- Kto ty jesteś? - spytała jedna mała chmurka - druga większą.
- Jak to kim? Nie widzisz?
- Widzę, ale wyglądasz trochę jak zajączek.
- Jak zajączek?
- No tak? Tu masz brzuszek, tu uszy, a tajn ogonek!
Większa chmura zaczęła się śmiać.
- Owszem, widziałam kiedyś zajączka, ale ja nim nie jestem. To mój przyjaciel wiatr nadał mi taki kształt.
- To wiatr jest naszym przyjacielem? - zdziwiła się mała chmurka. - Zawsze mnie tylko popycha i muszę się przesuwać tam, gdzie on chce.
- Kieruje nami, to prawda, ale jest mądrzejszy i wie co robi. Mnie przywiał tu z daleka.

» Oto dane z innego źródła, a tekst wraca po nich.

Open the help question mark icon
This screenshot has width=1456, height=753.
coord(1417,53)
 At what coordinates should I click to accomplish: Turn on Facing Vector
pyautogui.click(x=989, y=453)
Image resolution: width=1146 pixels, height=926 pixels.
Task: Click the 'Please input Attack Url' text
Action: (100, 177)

- Mnie też. Miło mi, że się spotkałyśmy. O! Teraz wyglądasz jak samochód: tu bagażnik, tu koła!
- Przyjemnie się z tobą rozmawia, ale czuje pierwsze chłodne podmuchy. Spójrz tam - na lewo!
Mała chmurka zamarła z przerażenia. Na horyzoncie było zupełnie ciemno! Niebo miało kolor ciemnogranatowy, prawie czarny.
- Co to może być? Pierwszy raz w życiu, widzę coś podobnego!
-To zbliża się burza - wyjaśniła starsza chmura,
- Będzie padał deszcz, a może nawet grad.
Za chwilę wiatr z pewnością rozpędzi nas w różne strony.
- Ale może znów się spotkamy? Polubiłam cię. - Jesteś taka ładna!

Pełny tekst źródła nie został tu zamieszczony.